▶ **Selected excerpt**
>> START

Richard Widmark, who made an indelible screen debut in 1947 as a giggling sadistic killer and later brought a sense of urban cynicism and unpredictability to his roles as a leading man, has died. He was 93.
Widmark died Monday at his home in Roxbury, Conn., after a long illness, his wife, Susan Blanchard, told The Times on Wednesday. She said a fractured vertebra that Widmark suffered in a fall last year was the beginning of his illness.
“I lost a dear friend, and you don’t have friends like him,” said Karl Malden, who first met Widmark in New York when they were both “hustling for radio work” in the early 1940s and later appeared in five movies with him.
“He was a damn good actor,” Malden told The Times. “He knew what he was doing, he could do it well, and he hated anyone he worked with who wasn’t prepared, because he came ready to go.”
Sidney Poitier, who acted in three films with Widmark, told The Times that Widmark “left his mark as a very fine actor.”
“His creative work is indelible on film and will be there to remind us of what he was as an artist and a human being,” Poitier said.
Equally believable playing heavies and heroes, Widmark portrayed a broad range of characters in a film career that spanned more than 70 theatrical and television movies from the late 1940s to the early ‘90s.

>> END

▶ **Aim**
Continue the Richard Widmark obituary from where it stops, in the same news-report style.

▶ **Extracted information**

>> START

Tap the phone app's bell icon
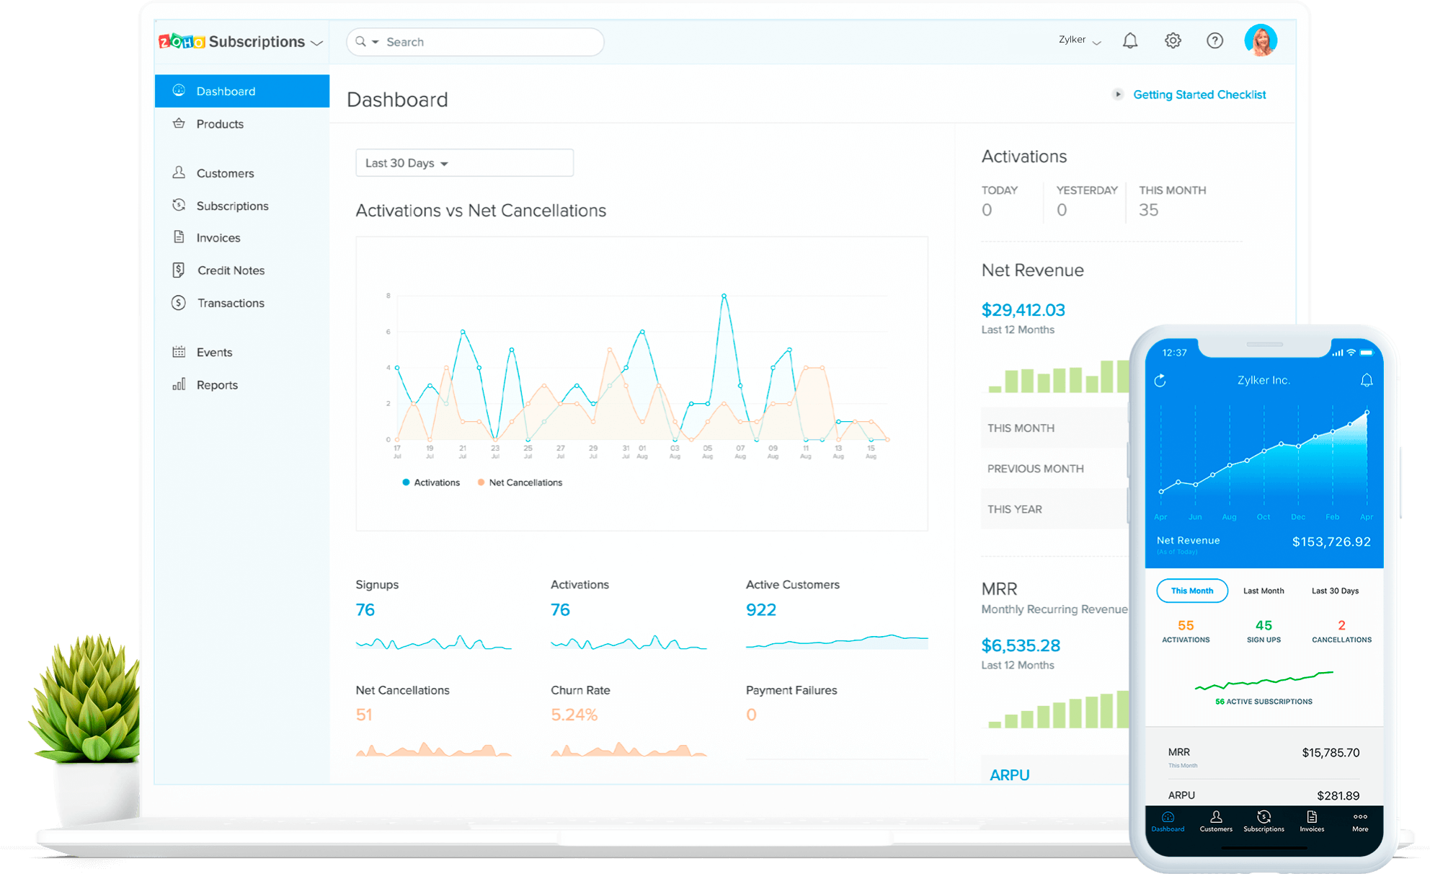 1366,381
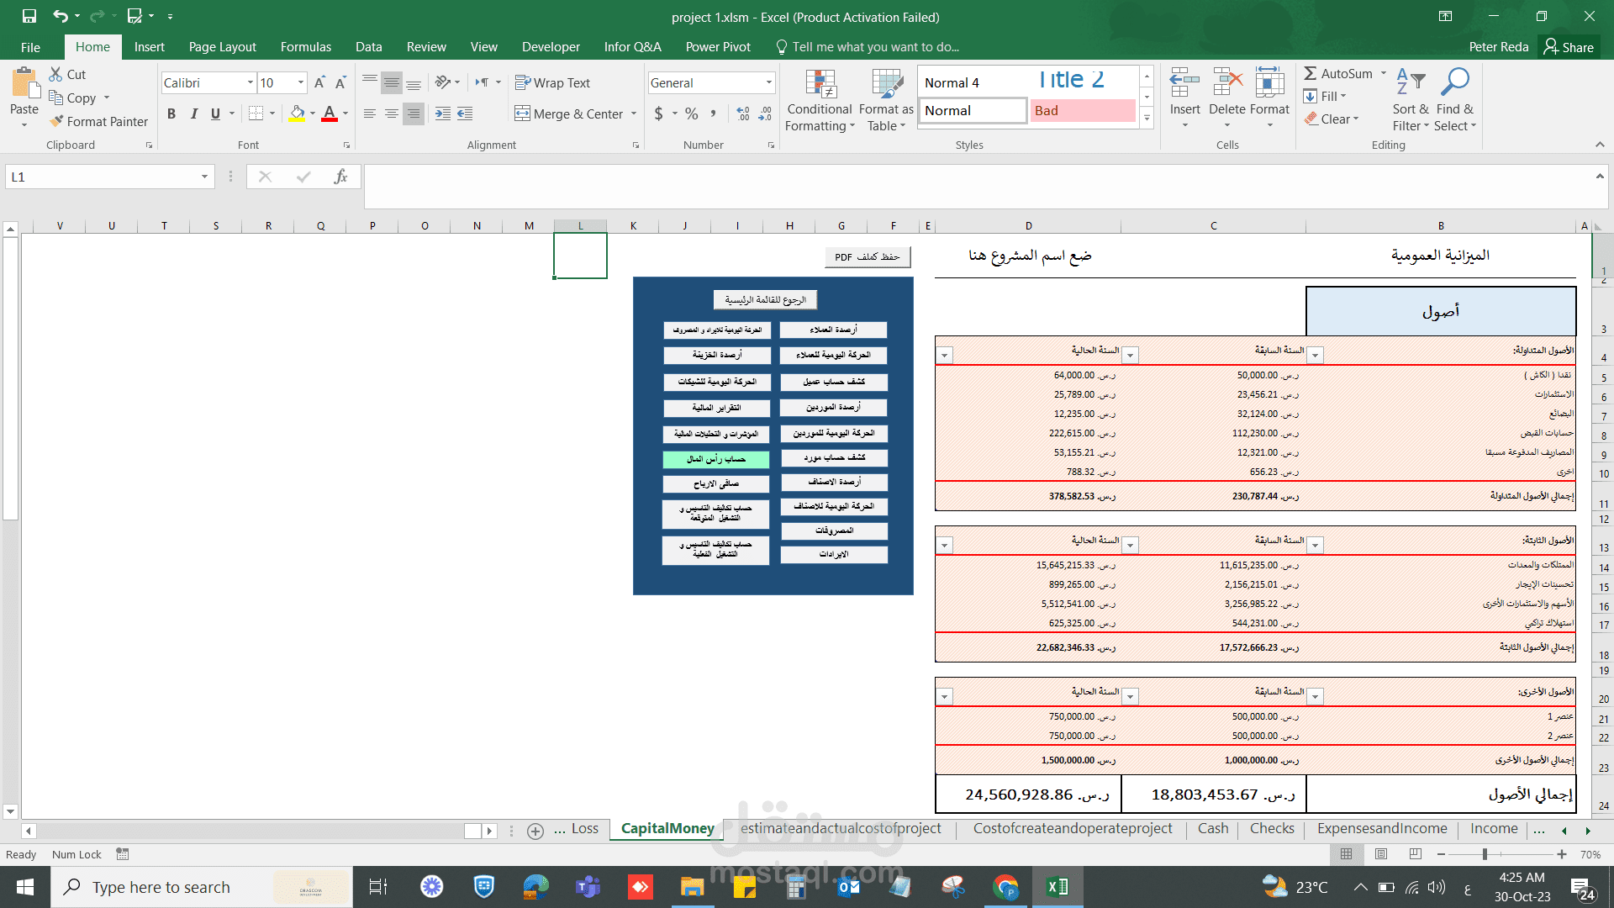
Task: Open the Borders tool in Font group
Action: (256, 114)
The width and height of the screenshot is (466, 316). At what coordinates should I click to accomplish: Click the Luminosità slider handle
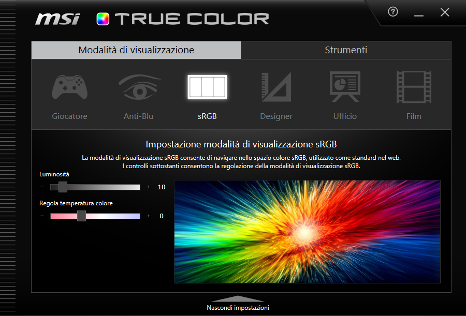[63, 187]
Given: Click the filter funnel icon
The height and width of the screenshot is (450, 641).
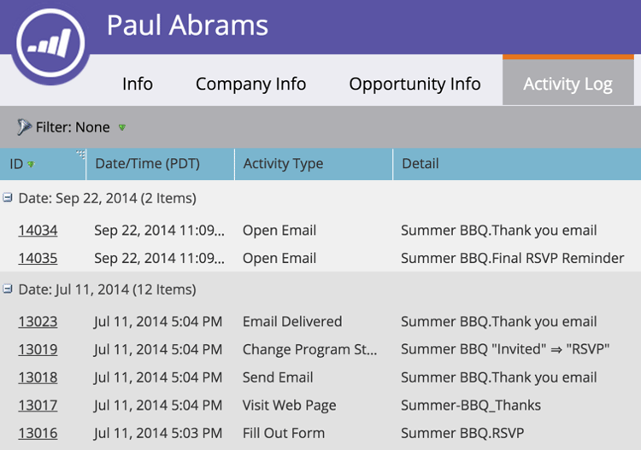Looking at the screenshot, I should click(x=24, y=127).
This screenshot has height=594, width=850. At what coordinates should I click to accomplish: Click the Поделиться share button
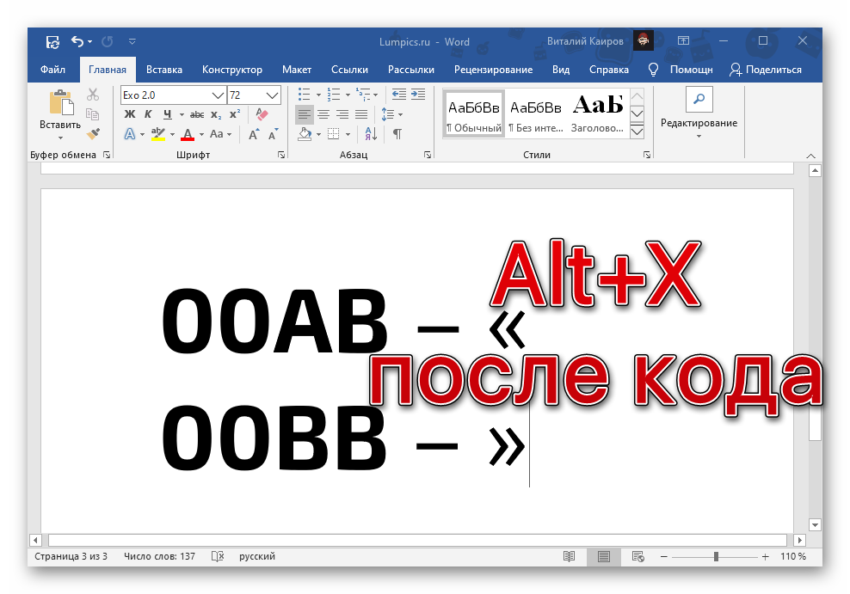point(765,70)
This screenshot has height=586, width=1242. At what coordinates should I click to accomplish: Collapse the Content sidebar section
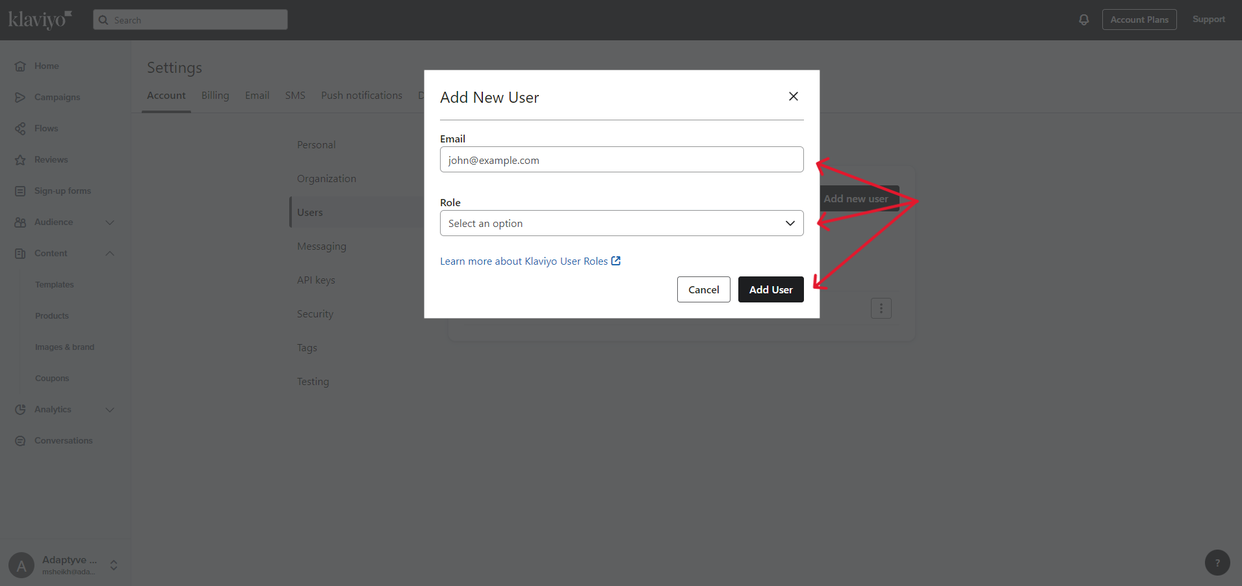(x=110, y=254)
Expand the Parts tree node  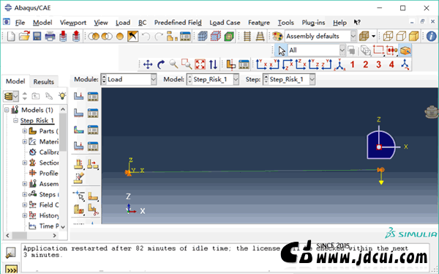(x=25, y=131)

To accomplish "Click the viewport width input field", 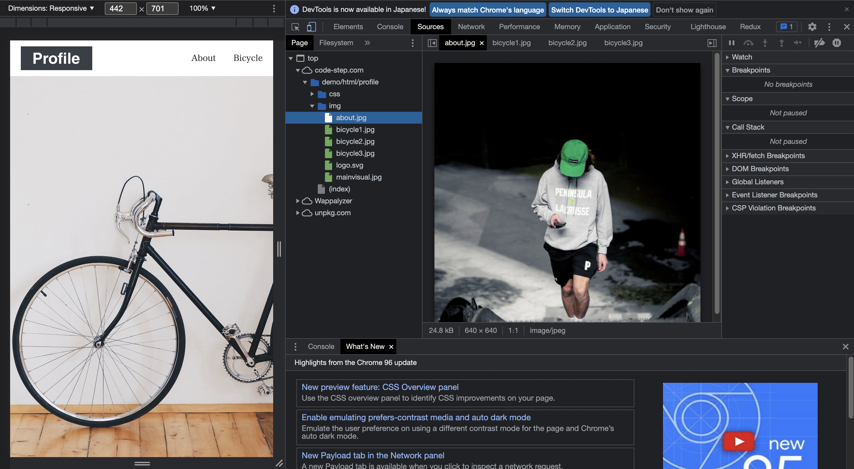I will (x=120, y=9).
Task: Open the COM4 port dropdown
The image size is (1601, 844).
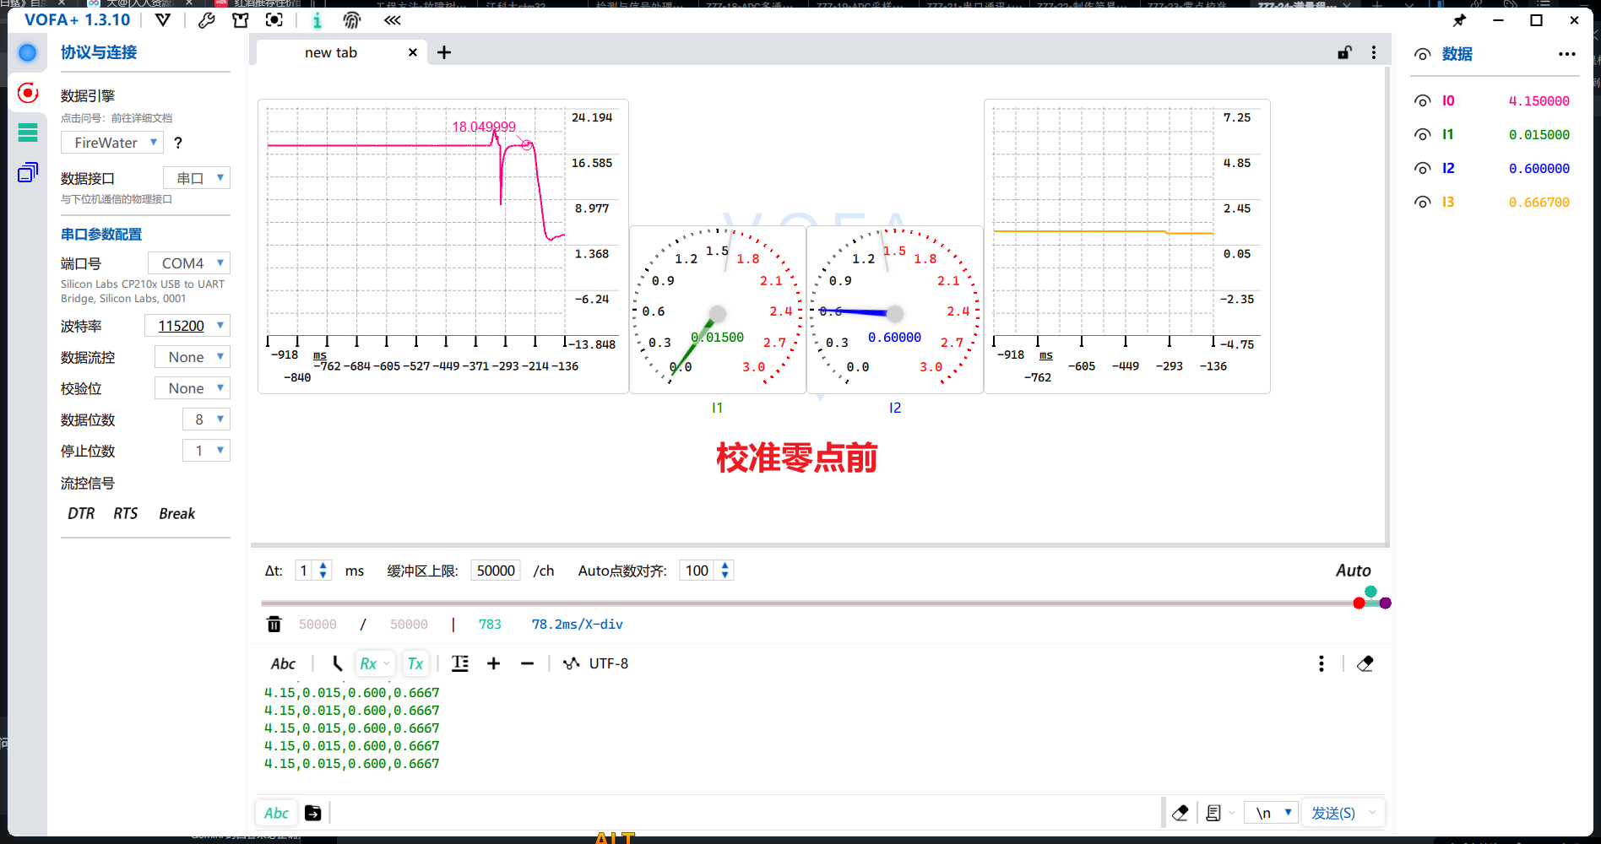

>> END

▶ **Result for this task**
He played a rabid racist in Joseph L. Mankiewicz’s “No Way Out” (1950), an obsessed prosecutor in Stanley Kramer’s “Judgment at Nuremberg” (1961), an authoritarian Navy destroyer captain during the Cold War in James B. Harris’ “The Bedford Incident” (1965) and a tough New York City police detective in Don Siegel’s “Madigan” (1968).
The lean and rugged Widmark, who director Samuel Fuller once said “walks and talks like no one else,” was known to be equally at home astride a horse — in films such as William Wellman’s “Yellow Sky,” John Ford’s “Cheyenne Autumn” and “Two Rode Together,” John Wayne’s “The Alamo” and the star-studded epic “How the West Was Won.”
But it’s as Tommy Udo, the sadistic New York City gangster in Henry Hathaway’s 1947 film noir classic, “Kiss of Death,” that Widmark made what may be his most enduring on-screen impression.
Widmark had been working nearly a decade as a successful New York radio and Broadway actor when he was cast in the memorable supporting role that set him on the path to stardom.
“Kiss of Death” starred Victor Mature as a small-time crook and family man who reluctantly informs on his ex-partners to gain parole from prison. But Widmark stole the show as the revengeful Udo, who gleefully ties up an older woman in her wheelchair with a lamp cord and then pushes her down a flight of stairs.
The chilling performance prompted film critic James Agee to write of Widmark’s character: “It is clear that murder is one of the kindest things he is capable of.”
Widmark received his only Oscar nomination — as best supporting actor — and he won a Golden Globe as “most promising [male] newcomer” for the role.
If his giggling killer in “Kiss of Death” made a big impression on movie audiences, his performance also had an effect on the actor.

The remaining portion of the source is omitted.